> [What to produce]
Nothing in the records may be changed; reproduce all of them.

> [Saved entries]
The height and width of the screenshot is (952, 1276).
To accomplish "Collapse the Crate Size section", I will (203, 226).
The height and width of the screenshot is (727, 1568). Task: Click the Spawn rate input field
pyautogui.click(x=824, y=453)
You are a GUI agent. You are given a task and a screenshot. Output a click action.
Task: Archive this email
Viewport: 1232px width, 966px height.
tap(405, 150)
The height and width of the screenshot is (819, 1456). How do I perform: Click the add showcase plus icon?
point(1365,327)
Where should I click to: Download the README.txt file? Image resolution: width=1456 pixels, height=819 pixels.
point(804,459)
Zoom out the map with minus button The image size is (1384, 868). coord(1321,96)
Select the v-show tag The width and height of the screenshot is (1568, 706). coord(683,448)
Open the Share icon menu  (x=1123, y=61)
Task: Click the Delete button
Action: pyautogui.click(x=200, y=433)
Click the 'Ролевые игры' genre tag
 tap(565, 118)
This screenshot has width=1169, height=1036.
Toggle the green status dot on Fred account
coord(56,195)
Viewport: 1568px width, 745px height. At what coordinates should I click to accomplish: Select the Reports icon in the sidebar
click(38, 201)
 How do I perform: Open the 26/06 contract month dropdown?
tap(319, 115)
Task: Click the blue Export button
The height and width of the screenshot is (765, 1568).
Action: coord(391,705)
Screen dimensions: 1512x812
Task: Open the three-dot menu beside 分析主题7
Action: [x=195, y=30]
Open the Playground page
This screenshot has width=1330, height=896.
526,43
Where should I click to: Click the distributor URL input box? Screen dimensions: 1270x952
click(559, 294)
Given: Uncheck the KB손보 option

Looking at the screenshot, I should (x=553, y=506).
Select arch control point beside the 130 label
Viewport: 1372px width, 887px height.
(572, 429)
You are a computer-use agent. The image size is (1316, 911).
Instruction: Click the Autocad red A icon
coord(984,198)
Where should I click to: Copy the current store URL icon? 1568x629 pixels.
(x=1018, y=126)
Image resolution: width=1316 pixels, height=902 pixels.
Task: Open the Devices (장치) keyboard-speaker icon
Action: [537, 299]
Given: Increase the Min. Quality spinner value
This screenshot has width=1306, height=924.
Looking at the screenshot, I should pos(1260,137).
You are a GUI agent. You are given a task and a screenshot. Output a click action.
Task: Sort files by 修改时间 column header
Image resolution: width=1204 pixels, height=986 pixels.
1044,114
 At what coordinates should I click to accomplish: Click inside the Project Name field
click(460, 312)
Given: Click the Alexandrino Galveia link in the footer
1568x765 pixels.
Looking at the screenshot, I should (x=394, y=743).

> [Response below]
The height and width of the screenshot is (952, 1276).
To accomplish "Collapse the Crate Size section", I will (203, 226).
The height and width of the screenshot is (727, 1568). Task: Click the Spawn rate input field
pyautogui.click(x=824, y=453)
You are a GUI agent. You are given a task and a screenshot. Output a click action.
Task: Archive this email
Viewport: 1232px width, 966px height.
tap(405, 150)
The height and width of the screenshot is (819, 1456). How do I perform: Click the add showcase plus icon?
point(1365,327)
Where should I click to: Download the README.txt file? Image resolution: width=1456 pixels, height=819 pixels.
point(804,459)
Zoom out the map with minus button The image size is (1384, 868). coord(1321,96)
Select the v-show tag The width and height of the screenshot is (1568, 706). coord(683,448)
Open the Share icon menu  (x=1123, y=61)
Task: Click the Delete button
Action: pyautogui.click(x=200, y=433)
Click the 'Ролевые игры' genre tag
 tap(565, 118)
This screenshot has width=1169, height=1036.
Toggle the green status dot on Fred account
coord(56,195)
Viewport: 1568px width, 745px height. At what coordinates should I click to accomplish: Select the Reports icon in the sidebar
click(38, 201)
 How do I perform: Open the 26/06 contract month dropdown?
tap(319, 115)
Task: Click the blue Export button
The height and width of the screenshot is (765, 1568).
Action: coord(391,705)
Screen dimensions: 1512x812
Task: Open the three-dot menu beside 分析主题7
Action: [x=195, y=30]
Open the Playground page
This screenshot has width=1330, height=896.
526,43
Where should I click to: Click the distributor URL input box? Screen dimensions: 1270x952
click(559, 294)
Given: Uncheck the KB손보 option

Looking at the screenshot, I should (x=553, y=506).
Select arch control point beside the 130 label
Viewport: 1372px width, 887px height.
(572, 429)
You are a computer-use agent. The image size is (1316, 911).
Instruction: Click the Autocad red A icon
coord(984,198)
Where should I click to: Copy the current store URL icon? 1568x629 pixels.
(x=1018, y=126)
Image resolution: width=1316 pixels, height=902 pixels.
Task: Open the Devices (장치) keyboard-speaker icon
Action: [537, 299]
Given: Increase the Min. Quality spinner value
This screenshot has width=1306, height=924.
Looking at the screenshot, I should pos(1260,137).
You are a GUI agent. You are given a task and a screenshot. Output a click action.
Task: Sort files by 修改时间 column header
Image resolution: width=1204 pixels, height=986 pixels.
1044,114
 At what coordinates should I click to accomplish: Click inside the Project Name field
click(460, 312)
Given: Click the Alexandrino Galveia link in the footer
1568x765 pixels.
Looking at the screenshot, I should (x=394, y=743).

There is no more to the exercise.